Gocce di Venere

Maschile e Femminile nella relazione aggressiva

Dentro la Donna si muovono diverse energie. Tra queste, ci sono il maschile ed il femminile, aspetti presenti in ogni essere vivente, polarità che si alternano, come nel respiro… inspiro ed espiro… entro ed esco… giorno e notte… agisco e riposo…

Il maschile ed il femminile sono polarità presenti nella Donna, in modo opposto rispetto all’uomo.

Nella Donna, il femminile è il lato in luce, mentre il maschile è il lato in ombra.

Nell’Uomo, il maschile è il lato in luce, mentre il femminile è il lato in ombra.

Come per ogni aspetto in ombra, nella Donna il maschile viene nascosto, celato e di conseguenza represso. Ne consegue che, questo aspetto, per potersi esprimere e manifestare, viene proiettato su qualcosa o qualcuno di esterno. Questo è il consueto meccanismo della proiezione, un sistema di difesa della psiche che mette in ombra ciò che ritiene dannoso e lo trasferisce su qualcosa di esterno.

Ritenere un aspetto di sé dannoso è la conseguenza di un qualche trauma, come una sgridata o la comprensione che in famiglia quel dato aspetto sia ritenuto orribile, da rifiutare o motivo di apprensione. In ogni caso, vengono repressi quegli aspetti che portano ad una carenza di amore.

Accade così che, nella Donna, l’aspetto maschile – già di per sé in ombra – venga messo ancora più in disparte quando in famiglia si ritiene che un aspetto maschile nella Donna sia portatore di problemi o sia comunque una cosa sbagliata.

Ne consegue che la bambina – e così la Donna – trasferisca su una persona esterna le proprie doti maschili, come l’intraprendenza, la forza, l’affermazione, la difesa dei confini… divenendo sempre più debole, insicura, indecisa e dominata dalla paura.

Questo atteggiamento è molto comune ed è anche sostenuto dalla società, che dipinge la Donna come vittima, sempre più vittima, sempre più debole e da difendere, ritraendo l’Uomo come un mostro da cui ben guardarsi.

Se è vero che i diritti in difesa della Donna sono stati una conquista, è anche vero che continuare a dipingere la Donna come vittima e l’Uomo come carnefice, ci fa restare al punto di partenza ed anzi peggiora la situazione, portando la Donna ad essere legittimata (per legge, appunto) ad odiare l’Uomo, anziché comprendere quali sono le dinamiche interiori che portano a certi conflitti.

Da parte sua, un Uomo che usa violenza su una Donna ha represso la propria parte sensibile e la trasferisce sulla Donna.

Un altro aspetto trascurato è quello della Donna che usa violenza su un Uomo, un bambino o qualunque altro essere.

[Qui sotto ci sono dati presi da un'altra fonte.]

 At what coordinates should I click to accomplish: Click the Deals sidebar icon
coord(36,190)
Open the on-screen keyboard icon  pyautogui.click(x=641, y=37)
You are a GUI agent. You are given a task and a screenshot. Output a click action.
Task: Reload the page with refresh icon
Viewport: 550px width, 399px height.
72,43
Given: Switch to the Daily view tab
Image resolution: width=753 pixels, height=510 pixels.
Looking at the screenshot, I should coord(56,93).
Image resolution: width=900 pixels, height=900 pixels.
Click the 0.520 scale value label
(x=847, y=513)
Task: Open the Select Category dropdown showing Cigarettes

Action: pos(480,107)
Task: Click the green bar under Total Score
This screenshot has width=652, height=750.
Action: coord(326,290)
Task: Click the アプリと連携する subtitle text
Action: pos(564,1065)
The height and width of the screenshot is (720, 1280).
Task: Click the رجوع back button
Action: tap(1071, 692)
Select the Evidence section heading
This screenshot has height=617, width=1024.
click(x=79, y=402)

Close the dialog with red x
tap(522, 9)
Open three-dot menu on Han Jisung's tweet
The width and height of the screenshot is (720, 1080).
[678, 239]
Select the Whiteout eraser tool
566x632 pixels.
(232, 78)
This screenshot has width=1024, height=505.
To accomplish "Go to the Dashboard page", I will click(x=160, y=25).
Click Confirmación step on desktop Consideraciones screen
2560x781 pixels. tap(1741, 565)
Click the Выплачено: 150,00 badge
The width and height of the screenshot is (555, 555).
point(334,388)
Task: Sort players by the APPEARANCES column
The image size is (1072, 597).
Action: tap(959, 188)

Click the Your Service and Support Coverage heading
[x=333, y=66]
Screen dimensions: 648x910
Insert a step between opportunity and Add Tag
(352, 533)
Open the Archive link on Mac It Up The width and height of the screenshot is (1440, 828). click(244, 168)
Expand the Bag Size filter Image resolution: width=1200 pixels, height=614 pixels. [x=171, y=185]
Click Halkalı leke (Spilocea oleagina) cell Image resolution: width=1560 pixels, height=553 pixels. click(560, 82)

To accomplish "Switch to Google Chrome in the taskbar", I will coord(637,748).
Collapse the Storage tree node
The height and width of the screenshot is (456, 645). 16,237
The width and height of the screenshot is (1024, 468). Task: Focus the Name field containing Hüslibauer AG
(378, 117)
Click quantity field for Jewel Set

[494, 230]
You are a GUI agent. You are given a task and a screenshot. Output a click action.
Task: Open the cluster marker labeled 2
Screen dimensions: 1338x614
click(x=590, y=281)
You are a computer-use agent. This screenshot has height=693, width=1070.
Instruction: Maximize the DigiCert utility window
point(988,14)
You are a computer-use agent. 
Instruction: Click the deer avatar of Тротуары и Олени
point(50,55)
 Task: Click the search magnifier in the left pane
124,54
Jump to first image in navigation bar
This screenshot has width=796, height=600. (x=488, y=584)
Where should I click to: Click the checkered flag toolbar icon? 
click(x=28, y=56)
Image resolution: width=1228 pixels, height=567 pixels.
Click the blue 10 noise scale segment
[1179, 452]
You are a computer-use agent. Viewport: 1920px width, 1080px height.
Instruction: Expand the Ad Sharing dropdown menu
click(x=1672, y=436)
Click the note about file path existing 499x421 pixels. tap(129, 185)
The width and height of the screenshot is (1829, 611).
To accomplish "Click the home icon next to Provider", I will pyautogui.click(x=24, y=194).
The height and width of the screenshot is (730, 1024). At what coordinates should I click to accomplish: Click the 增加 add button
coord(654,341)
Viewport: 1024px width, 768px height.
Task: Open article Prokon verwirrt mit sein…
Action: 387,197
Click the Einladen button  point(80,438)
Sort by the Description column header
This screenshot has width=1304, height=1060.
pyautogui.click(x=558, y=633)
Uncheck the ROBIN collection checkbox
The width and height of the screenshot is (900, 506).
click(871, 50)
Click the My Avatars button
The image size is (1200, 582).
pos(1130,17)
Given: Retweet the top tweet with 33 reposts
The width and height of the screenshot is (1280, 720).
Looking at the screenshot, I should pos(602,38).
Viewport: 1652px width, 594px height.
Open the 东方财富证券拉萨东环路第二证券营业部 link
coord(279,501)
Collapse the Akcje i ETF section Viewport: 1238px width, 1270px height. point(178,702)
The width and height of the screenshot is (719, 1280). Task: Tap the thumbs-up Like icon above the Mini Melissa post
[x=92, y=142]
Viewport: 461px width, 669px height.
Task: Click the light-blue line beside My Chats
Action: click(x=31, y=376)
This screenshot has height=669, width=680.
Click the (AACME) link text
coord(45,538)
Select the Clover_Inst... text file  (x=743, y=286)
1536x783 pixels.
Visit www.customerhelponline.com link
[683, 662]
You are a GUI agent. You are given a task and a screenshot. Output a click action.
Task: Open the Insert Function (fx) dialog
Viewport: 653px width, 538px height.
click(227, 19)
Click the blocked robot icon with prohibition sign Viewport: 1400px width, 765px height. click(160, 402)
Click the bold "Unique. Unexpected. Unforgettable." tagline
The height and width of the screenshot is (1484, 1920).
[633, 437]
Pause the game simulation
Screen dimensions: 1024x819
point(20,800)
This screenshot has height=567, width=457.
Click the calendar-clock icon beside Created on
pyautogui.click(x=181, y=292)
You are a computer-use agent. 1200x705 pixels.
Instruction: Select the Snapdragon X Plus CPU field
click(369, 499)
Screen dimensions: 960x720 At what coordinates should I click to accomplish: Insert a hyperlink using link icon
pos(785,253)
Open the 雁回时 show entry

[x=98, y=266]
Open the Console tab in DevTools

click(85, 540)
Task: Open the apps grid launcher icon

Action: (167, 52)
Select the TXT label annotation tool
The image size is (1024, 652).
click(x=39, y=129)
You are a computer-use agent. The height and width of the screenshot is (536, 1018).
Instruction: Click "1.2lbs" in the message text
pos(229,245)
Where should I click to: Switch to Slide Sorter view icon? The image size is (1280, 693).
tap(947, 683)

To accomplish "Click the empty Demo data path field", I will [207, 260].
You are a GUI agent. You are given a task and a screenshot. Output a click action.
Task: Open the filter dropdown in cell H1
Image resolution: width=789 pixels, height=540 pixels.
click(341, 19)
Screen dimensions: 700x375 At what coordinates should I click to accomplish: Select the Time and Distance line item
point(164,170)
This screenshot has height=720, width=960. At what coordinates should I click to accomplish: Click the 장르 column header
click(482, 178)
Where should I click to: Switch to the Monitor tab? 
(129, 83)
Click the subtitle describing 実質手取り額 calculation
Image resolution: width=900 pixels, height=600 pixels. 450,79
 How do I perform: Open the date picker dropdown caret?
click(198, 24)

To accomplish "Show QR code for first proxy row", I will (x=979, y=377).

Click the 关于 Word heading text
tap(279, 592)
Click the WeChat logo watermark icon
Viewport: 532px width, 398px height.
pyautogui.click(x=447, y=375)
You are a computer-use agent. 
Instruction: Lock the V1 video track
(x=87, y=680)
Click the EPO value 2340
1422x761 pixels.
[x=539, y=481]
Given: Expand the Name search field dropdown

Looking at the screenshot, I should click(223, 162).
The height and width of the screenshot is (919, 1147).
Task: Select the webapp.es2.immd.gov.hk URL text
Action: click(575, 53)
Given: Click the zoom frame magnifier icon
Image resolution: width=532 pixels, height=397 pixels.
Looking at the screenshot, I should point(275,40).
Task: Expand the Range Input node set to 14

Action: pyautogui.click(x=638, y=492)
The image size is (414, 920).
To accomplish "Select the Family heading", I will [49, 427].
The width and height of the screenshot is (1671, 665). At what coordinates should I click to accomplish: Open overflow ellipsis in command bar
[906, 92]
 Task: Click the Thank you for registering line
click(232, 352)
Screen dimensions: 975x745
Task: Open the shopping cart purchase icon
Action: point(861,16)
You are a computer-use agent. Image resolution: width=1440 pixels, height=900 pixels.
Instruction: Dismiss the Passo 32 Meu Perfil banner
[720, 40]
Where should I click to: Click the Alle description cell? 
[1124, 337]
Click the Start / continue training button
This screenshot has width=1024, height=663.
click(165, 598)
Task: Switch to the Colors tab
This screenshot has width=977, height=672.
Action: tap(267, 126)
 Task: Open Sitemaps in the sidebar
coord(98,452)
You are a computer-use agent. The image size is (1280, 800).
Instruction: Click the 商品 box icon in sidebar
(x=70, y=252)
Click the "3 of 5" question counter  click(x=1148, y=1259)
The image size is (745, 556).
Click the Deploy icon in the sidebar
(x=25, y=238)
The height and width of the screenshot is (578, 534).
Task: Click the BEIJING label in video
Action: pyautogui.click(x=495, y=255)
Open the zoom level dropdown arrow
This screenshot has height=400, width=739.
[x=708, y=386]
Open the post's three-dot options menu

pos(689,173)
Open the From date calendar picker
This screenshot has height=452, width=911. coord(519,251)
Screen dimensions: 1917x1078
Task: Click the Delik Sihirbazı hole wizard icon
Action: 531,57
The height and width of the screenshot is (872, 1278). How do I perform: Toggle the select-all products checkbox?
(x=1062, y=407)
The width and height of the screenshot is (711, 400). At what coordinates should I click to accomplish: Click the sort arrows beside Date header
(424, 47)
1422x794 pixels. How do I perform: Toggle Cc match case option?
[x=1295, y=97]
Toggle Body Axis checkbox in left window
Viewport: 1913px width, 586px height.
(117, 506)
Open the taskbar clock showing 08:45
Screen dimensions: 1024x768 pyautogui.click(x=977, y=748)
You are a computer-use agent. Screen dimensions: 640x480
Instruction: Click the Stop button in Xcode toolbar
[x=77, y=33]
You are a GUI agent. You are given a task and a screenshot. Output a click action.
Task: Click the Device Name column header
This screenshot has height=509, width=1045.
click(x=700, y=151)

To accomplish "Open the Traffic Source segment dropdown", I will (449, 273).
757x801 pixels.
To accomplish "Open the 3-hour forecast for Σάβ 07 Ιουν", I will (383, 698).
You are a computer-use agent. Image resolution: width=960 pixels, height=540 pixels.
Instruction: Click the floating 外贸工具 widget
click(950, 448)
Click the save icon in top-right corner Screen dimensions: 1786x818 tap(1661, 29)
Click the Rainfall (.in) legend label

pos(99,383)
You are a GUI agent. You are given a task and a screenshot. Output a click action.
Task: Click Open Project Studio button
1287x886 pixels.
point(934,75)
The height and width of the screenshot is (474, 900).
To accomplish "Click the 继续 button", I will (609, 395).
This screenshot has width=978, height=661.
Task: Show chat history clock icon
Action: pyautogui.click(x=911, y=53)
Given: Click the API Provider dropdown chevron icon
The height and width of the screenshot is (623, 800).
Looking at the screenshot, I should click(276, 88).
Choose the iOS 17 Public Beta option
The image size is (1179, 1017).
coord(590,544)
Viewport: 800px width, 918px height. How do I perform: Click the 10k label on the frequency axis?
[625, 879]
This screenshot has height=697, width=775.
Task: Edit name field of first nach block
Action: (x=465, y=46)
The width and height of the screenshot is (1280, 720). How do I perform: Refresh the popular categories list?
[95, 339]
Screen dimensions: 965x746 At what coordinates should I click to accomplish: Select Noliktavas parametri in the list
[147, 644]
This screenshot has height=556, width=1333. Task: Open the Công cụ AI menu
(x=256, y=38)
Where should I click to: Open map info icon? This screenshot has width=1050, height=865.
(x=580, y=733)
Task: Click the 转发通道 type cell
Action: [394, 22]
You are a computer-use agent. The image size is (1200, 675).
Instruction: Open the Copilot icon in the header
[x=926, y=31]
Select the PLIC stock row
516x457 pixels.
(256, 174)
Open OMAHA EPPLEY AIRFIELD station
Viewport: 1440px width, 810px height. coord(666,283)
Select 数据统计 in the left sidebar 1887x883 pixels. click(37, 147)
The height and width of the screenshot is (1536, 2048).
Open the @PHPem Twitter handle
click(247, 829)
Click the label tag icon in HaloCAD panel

Che la Donna coltivi in sé un aspetto aggressivo è ancora un tema delicato da affrontare…

L’aspetto maschile della Donna è represso anche quando la Donna è violenta o tirannica. Come nel caso della vittima, anche nella Donna carnefice l’aspetto maschile è distorto. La naturale dote di aggressività trova sfoghi eccessivi visto che le manca un canale di espressione puro, vero e sentito.

Che si tratti di violenza subita o agita, una soluzione per la Donna è quella di riconoscere la propria parte maschile e darle spazio di espressione, affinché ci sia una sana azione, una creazione ispirata, l’affermazione di sé e un senso di difesa, una capacità di dire no e proteggere i propri spazi.

Quando una Donna ha un buon rapporto con il proprio lato maschile, può avere un altrettanto armonioso rapporto con gli uomini.

La Donna e l’Uomo sono anche interiori.